→ **TASK TO CARRY OUT**
Starting at the line that contains "You are a computer-use agent. The image size is (1556, 784).", return every line down to the end of the records below, exactly as written.

*** INPUT DATA Section Begins ***

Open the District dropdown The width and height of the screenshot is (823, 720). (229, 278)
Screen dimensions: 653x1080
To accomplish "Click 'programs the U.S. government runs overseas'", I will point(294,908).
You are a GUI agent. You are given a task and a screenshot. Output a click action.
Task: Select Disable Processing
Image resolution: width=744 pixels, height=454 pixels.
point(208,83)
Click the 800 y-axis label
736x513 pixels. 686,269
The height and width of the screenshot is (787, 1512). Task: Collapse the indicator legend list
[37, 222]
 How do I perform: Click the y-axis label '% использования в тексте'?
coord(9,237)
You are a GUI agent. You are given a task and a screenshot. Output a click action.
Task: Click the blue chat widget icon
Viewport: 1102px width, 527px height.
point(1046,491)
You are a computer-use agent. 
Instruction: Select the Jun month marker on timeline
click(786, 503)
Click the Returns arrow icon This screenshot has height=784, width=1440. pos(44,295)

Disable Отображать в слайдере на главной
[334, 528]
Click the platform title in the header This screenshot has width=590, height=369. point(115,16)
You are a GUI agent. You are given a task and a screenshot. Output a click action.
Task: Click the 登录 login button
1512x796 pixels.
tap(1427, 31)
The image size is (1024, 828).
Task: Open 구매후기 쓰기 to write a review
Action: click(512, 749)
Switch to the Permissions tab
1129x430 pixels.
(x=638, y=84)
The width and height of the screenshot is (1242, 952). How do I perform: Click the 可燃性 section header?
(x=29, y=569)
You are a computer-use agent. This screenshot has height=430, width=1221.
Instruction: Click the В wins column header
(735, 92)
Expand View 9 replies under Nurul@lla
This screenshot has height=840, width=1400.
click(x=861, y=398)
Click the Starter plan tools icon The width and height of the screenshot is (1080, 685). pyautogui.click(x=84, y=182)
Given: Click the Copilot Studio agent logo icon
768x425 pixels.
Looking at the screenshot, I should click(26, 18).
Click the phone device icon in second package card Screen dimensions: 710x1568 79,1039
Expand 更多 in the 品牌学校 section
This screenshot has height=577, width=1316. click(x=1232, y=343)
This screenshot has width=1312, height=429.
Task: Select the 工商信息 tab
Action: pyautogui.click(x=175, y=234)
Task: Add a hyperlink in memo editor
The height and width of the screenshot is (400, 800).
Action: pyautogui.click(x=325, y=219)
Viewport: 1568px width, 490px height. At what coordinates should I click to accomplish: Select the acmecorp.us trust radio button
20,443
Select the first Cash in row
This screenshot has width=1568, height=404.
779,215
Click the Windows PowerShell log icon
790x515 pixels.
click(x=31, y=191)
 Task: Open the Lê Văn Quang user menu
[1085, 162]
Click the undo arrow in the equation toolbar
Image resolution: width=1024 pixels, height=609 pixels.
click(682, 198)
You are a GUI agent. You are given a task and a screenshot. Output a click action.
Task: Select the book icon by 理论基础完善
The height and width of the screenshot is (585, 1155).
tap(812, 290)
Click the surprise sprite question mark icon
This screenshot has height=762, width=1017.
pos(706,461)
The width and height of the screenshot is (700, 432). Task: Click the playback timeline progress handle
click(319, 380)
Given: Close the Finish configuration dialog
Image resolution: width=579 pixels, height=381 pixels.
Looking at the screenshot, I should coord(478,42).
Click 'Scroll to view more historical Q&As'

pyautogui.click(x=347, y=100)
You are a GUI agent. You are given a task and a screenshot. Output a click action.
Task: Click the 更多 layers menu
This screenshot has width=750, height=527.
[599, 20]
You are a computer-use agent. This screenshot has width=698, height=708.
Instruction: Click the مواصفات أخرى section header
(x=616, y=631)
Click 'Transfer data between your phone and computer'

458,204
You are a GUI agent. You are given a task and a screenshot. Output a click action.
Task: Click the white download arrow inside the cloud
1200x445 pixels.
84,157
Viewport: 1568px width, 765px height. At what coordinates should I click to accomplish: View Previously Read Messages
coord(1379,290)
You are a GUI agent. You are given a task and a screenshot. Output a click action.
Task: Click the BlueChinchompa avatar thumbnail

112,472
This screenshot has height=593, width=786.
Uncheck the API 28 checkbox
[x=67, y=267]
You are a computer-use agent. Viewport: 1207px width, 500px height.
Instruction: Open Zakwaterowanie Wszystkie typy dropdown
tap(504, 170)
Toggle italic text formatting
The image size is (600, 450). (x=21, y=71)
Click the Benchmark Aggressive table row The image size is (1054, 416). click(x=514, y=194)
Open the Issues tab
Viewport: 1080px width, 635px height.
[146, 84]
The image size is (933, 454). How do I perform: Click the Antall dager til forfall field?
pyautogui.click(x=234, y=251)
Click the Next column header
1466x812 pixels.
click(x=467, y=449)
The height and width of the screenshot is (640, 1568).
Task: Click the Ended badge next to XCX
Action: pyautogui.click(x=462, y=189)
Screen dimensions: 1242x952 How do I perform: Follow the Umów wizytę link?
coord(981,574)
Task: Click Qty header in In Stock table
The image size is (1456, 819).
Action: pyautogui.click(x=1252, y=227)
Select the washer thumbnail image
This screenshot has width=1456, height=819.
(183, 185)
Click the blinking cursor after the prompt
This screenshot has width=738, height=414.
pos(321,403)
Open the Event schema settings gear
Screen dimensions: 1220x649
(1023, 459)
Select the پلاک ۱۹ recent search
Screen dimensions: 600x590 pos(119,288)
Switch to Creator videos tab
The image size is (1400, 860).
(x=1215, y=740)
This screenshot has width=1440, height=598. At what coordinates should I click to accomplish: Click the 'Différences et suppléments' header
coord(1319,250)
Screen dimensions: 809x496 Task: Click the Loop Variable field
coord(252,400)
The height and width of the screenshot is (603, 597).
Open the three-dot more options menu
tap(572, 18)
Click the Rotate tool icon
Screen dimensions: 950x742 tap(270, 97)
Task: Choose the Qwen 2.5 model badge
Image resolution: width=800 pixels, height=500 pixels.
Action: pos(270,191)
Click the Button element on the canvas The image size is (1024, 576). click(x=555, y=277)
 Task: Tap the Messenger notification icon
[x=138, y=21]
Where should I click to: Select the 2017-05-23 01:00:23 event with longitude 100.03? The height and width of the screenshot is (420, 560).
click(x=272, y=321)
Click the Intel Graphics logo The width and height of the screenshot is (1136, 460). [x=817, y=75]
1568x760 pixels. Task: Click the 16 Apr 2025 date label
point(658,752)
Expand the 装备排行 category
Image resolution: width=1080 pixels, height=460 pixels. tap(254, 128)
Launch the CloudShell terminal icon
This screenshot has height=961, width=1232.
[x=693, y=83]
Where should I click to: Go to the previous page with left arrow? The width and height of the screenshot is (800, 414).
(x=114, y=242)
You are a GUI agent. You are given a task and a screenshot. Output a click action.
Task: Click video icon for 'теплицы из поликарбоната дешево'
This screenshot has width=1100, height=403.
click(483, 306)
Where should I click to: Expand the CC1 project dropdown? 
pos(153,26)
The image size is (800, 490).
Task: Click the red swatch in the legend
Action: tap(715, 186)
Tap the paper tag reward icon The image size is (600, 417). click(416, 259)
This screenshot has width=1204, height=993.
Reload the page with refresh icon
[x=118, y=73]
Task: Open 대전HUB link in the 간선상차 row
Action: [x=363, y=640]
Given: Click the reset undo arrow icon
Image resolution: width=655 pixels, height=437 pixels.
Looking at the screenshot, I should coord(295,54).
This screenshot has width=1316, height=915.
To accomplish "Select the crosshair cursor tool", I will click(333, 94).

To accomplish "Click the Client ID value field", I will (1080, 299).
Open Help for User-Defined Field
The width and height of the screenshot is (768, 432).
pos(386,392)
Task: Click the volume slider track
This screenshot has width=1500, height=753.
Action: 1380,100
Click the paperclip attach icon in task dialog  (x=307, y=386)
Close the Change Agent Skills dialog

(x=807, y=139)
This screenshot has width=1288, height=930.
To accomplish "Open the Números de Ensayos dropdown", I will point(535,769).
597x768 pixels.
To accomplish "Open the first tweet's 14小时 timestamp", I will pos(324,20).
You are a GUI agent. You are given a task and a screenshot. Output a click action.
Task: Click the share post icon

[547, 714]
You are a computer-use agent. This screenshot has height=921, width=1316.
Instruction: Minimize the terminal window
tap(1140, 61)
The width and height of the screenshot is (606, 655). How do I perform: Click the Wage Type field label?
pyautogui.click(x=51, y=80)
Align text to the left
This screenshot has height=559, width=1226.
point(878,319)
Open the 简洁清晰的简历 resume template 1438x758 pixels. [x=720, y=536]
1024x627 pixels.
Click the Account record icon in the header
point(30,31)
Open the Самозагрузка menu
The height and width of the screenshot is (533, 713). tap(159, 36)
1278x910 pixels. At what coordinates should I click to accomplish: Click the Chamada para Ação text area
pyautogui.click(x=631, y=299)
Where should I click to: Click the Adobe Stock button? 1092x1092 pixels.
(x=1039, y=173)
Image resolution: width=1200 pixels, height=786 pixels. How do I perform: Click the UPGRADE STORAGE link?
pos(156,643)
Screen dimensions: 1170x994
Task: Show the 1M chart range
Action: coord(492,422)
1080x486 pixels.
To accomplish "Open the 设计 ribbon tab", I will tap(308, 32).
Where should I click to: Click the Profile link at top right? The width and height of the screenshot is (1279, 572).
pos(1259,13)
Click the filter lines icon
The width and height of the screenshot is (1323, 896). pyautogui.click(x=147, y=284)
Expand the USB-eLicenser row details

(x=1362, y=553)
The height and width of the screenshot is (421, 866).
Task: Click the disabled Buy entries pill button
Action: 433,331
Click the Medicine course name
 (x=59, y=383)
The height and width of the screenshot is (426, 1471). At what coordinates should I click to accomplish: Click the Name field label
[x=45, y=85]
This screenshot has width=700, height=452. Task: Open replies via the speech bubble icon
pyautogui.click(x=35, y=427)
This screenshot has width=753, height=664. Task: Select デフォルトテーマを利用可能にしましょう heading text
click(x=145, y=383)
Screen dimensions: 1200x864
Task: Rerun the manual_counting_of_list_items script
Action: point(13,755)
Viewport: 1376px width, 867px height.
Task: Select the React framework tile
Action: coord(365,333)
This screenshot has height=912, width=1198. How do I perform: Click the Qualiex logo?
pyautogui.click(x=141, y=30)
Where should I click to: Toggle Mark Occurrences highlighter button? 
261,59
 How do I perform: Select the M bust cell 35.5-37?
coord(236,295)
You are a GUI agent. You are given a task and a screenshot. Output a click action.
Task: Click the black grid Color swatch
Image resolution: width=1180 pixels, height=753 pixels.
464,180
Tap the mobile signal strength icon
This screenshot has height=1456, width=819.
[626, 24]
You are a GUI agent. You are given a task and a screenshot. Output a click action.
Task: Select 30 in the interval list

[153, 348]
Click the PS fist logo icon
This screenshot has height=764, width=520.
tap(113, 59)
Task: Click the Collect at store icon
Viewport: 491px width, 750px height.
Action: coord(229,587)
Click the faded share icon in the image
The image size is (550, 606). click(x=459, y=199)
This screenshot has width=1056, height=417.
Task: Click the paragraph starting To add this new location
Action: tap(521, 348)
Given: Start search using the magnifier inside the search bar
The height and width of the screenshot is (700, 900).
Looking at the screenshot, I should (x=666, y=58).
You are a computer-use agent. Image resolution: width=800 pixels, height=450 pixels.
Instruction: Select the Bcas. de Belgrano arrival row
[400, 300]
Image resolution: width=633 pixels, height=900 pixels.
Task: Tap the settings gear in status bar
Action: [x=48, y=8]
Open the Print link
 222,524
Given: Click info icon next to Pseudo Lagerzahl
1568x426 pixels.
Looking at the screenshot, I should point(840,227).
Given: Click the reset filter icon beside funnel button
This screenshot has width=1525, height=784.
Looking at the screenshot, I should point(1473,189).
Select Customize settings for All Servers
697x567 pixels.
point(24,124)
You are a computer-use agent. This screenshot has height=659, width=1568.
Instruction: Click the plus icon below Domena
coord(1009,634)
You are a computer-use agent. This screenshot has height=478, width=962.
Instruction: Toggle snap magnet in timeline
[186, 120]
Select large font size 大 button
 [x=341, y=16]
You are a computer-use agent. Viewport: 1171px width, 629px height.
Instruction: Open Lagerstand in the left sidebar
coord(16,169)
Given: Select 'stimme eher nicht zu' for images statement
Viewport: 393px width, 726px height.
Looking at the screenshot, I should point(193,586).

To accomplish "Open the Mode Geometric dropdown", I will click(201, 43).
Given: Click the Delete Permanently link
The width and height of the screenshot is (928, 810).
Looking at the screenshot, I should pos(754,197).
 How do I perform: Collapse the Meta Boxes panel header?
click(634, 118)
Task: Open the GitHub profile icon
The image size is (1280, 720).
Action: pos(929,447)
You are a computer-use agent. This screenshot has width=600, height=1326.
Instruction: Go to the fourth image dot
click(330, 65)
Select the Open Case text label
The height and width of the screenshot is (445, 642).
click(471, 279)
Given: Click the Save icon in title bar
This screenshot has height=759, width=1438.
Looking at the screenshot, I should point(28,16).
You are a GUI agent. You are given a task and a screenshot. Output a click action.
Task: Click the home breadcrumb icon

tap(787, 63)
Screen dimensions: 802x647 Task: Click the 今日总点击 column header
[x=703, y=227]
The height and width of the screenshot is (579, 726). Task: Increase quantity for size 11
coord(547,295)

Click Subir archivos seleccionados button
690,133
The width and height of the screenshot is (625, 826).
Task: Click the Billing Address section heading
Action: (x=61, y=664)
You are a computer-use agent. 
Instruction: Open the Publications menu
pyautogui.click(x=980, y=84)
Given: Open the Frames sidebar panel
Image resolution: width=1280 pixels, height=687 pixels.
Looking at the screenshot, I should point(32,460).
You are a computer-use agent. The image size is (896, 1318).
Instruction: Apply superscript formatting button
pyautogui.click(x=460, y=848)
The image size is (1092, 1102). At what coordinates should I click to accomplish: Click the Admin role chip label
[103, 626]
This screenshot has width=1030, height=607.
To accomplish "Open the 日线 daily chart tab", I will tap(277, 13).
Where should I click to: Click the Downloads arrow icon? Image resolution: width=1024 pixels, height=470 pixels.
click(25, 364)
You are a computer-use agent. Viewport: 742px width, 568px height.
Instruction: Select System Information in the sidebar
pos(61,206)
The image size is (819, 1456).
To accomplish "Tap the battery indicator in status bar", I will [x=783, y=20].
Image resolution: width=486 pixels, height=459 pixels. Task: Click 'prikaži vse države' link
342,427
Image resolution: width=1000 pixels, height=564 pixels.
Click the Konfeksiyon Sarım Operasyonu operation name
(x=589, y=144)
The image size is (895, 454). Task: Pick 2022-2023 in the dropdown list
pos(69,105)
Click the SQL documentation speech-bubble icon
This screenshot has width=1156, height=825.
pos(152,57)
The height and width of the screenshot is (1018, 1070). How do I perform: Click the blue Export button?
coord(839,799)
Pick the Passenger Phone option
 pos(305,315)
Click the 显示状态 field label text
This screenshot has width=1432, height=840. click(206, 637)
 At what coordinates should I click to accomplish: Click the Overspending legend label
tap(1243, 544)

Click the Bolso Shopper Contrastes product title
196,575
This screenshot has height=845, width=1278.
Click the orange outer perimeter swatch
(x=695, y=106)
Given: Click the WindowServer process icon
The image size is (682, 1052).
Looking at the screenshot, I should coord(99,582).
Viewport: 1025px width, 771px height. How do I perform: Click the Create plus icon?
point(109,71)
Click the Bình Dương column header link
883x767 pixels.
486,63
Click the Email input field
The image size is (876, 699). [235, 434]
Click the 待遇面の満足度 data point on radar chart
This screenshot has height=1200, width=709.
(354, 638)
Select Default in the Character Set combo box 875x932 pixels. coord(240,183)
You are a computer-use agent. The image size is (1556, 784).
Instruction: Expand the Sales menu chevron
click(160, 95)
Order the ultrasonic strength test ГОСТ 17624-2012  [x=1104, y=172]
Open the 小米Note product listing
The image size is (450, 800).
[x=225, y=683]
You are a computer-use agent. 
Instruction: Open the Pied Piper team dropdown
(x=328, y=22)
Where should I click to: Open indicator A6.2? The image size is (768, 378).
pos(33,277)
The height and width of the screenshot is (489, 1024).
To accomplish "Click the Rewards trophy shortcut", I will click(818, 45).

*** INPUT DATA Section Ends ***

→ **RESPONSE TO THIS TASK**
You are a computer-use agent. The image size is (1556, 784).
Instruction: Expand the Sales menu chevron
click(160, 95)
Order the ultrasonic strength test ГОСТ 17624-2012  [x=1104, y=172]
Open the 小米Note product listing
The image size is (450, 800).
[x=225, y=683]
You are a computer-use agent. 
Instruction: Open the Pied Piper team dropdown
(x=328, y=22)
Where should I click to: Open indicator A6.2? The image size is (768, 378).
pos(33,277)
The height and width of the screenshot is (489, 1024).
To accomplish "Click the Rewards trophy shortcut", I will click(818, 45).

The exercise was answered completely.